Table 2.
Effects of hit fraction threshold on cluster assembly. Bold indicates the threshold chosen for the current study.
Hit fractiona | Clustersb | Singletonsc | Phylogenetically informative clustersd | Max sizee | TCs in phylogenetically informative clustersf |
0.0 | 39924 | 26782 | 4423 | 6565 | 54051 |
0.1 | 47798 | 32824 | 4079 | 1947 | 42406 |
0.2 | 57229 | 41327 | 3324 | 1362 | 29403 |
0.3 | 64691 | 48864 | 2561 | 330 | 21504 |
0.4 | 71333 | 56383 | 1876 | 117 | 15457 |
0.5 | 77564 | 63890 | 1340 | 98 | 10721 |
0.6 | 83435 | 71539 | 897 | 95 | 7105 |
0.7 | 88864 | 79122 | 577 | 94 | 4536 |
0.8 | 94296 | 87186 | 324 | 92 | 2529 |
0.9 | 99843 | 95975 | 103 | 89 | 872 |
1.0 | 105144 | 104860 | 1 | 6 | 6 |
a Minimum proportion of sequence similarity based on BLAST's pairwise comparisons. The hit fraction determines whether a sequence is linked to another (if a pair is linked, they will be placed in the same cluster) and thus affects the level of heterogeneity within clusters and the number of assembled clusters. Original number of sequences is 105,453 TCs.

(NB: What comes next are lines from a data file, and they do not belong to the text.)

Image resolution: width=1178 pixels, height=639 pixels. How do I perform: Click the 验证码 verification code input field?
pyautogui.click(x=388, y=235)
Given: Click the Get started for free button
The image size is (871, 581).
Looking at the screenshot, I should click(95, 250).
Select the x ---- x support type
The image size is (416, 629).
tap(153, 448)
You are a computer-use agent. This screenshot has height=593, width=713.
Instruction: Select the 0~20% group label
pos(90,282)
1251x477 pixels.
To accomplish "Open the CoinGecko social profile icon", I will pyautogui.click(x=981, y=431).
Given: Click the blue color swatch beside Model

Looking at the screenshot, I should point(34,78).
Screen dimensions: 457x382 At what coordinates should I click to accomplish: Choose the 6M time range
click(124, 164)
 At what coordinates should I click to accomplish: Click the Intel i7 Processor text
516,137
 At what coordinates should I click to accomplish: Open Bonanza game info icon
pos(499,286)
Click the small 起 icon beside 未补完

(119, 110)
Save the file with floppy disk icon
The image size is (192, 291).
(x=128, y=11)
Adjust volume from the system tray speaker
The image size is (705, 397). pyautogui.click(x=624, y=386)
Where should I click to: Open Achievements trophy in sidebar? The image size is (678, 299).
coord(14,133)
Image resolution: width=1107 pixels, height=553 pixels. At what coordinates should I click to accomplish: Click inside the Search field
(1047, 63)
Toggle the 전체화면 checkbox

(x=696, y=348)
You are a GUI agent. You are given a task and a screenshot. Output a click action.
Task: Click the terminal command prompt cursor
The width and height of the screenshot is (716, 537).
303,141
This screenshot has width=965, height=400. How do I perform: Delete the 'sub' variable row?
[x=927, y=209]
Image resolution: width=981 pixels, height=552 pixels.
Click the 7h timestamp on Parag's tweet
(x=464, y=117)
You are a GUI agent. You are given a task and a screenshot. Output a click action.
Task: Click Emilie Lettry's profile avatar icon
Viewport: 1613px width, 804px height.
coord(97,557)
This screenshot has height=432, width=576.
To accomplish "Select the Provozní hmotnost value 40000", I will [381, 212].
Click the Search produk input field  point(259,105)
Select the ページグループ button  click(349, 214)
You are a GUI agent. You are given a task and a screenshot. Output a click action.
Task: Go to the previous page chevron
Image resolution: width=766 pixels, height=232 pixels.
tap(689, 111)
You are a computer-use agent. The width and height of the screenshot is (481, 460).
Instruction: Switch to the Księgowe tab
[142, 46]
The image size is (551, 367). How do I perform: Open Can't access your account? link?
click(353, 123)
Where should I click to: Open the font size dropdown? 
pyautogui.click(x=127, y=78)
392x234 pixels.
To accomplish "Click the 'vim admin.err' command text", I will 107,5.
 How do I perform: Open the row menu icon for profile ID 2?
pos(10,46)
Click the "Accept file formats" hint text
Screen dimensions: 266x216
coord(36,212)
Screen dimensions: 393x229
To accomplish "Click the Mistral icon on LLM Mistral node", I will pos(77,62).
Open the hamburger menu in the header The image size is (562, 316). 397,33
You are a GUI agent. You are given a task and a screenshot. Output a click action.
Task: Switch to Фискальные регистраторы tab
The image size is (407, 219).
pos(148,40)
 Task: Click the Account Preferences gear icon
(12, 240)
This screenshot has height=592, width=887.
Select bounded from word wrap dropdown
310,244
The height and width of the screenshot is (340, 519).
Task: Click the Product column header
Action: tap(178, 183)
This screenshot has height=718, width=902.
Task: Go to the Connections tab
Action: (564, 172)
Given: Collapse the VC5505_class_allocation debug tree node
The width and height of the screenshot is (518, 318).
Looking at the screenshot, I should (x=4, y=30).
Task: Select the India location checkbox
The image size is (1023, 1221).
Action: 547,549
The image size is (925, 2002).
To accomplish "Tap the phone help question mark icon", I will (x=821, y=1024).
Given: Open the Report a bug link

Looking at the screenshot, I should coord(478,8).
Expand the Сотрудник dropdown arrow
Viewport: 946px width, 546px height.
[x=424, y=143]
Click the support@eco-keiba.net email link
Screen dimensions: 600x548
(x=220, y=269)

b Total number of assembled clusters.
c Number of single-sequence clusters.
d Phylogenetically informative clusters for this study are those that include at least three species and at least four sequences.
e Number of tentative consensus sequences (TCs) in the largest phylogenetically informative cluster.
f Total TCs in all phylogenetically informative clusters.